Parece claro que unos y otros Gobiernos tienen un referente que quieren emular: el de la Patriot Act que George Bush aprobó tras los atentados del 11 de septiembre. Las barbaridades que se han cometido al amparo de esa ley han escandalizado a medio mundo. Y las revelaciones de Edward Snowden han permitido conocer hasta qué extremo los servicios de seguridad han invadido la vida privada de los norteamericanos gracias a esa norma. Europa, que parecía preservada de esa locura cromwelliana, no quiere ahora quedarse atrás.
Y no por principios, sino fundamentalmente por necesidades de la lucha política que están librando los partidos que sostienen a esos Gobiernos. En Francia, contra el Frente Nacional. En Gran Bretaña, contra la UKIP. En Alemania, contra los movimientos y partidos antiislámicos y antiinmigración. El objetivo es ofrecer a los electores una política tan dura, o casi, como la que exigen esas organizaciones. Y, en el caso francés, como en su momento también ocurrió en parte en el británico, también tratar de que la ciudadanía no tenga en cuenta los fallos de seguridad. Es decir, que no se reflexione sobre el hecho de que la ineficacia de ese sistema que ahora se pretende reforzar puede haber sido una causa importante de que los terroristas hayan podido alcanzar sus objetivos. En los atentados de París eso parece haber sido decisivo.

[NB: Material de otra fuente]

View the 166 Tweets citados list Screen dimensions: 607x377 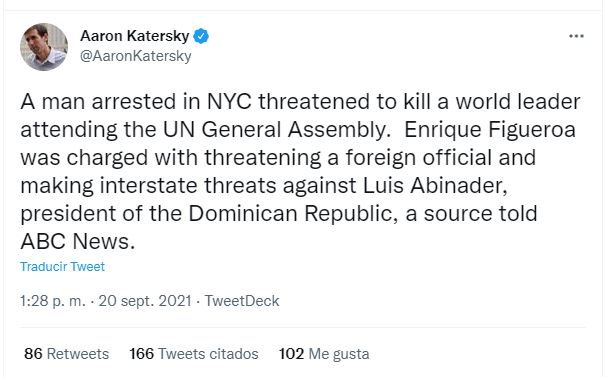[194, 354]
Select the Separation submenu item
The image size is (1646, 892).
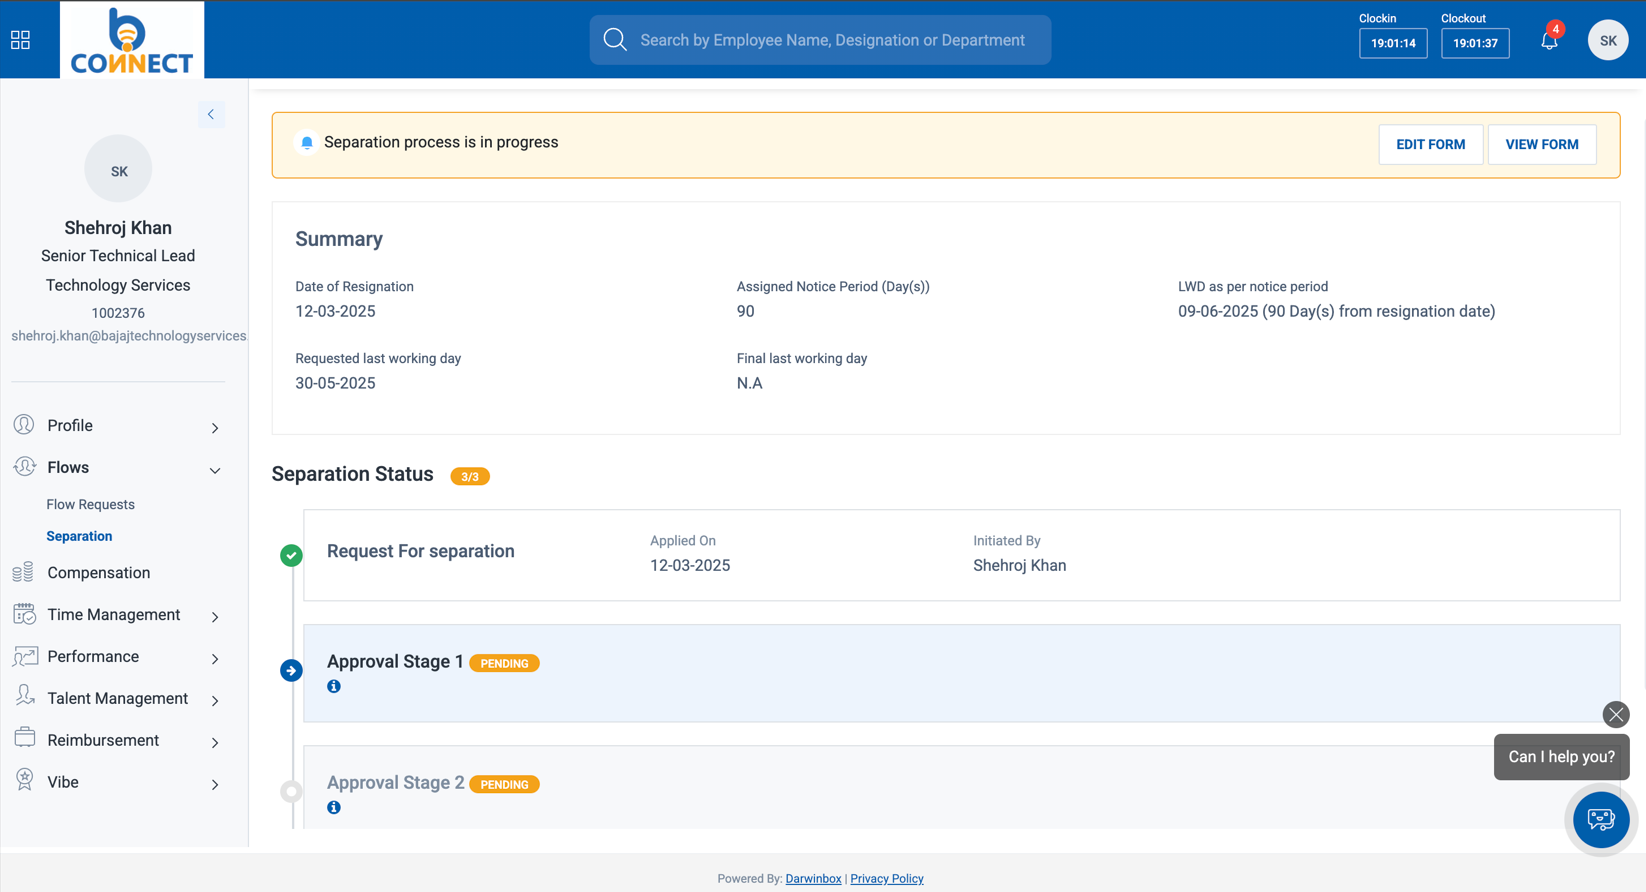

Pero de eso no se puede hablar. Es un terreno vedado para los ciudadanos y también, en la práctica, para los Parlamentos. Los servicios de seguridad son secretos e intocables y los fallos que puedan tener los arreglan ellos solos o con el Gobierno. Pero, si cada vez tienen más poder, ¿habrá alguien que pueda frenarlos?
Era de prever algo así, pero la realidad puede superar cualquier hipótesis. Al calor de la conmoción popular que han provocado los atentados de París y aupados por el éxito de las manifestaciones francesas, varios Gobiernos europeos han tardado poco en anunciar, o empezar a poner en práctica, drásticas medidas destinadas en teoría a mejorar la eficacia de la lucha contra el terrorismo. Pero que en la práctica supondrán un formidable recorte de las libertades de los ciudadanos, sin que hayan sido consultados sobre si están dispuestos a ceder derechos a cambio de tener mayor seguridad… sobre el papel.
Una de las medidas anunciadas por el Gobierno francés es añadir 10.000 militares y 5.000 policías a los operativos actualmente desplegados para hacer frente a la amenaza terrorista. Que, por cierto, son formidables: basta llegar a un aeropuerto galo o darse una vuelta por el centro de París para comprobarlo. Y la iniciativa recuerda un debate que estuvo abierto en España durante los años más duros del activismo de ETA. En esa época, personajes destacados de la vida pública, y no todos de derechas, decían convencidos –por supuesto, casi siempre en privado– que el remedio frente a esas ofensivas era mandar los tanques a Euskadi. Como si a cañonazos o con un soldado en cada esquina, amedrentando a la gente corriente, se fueran a desactivar las redes clandestinas del terrorismo vasco.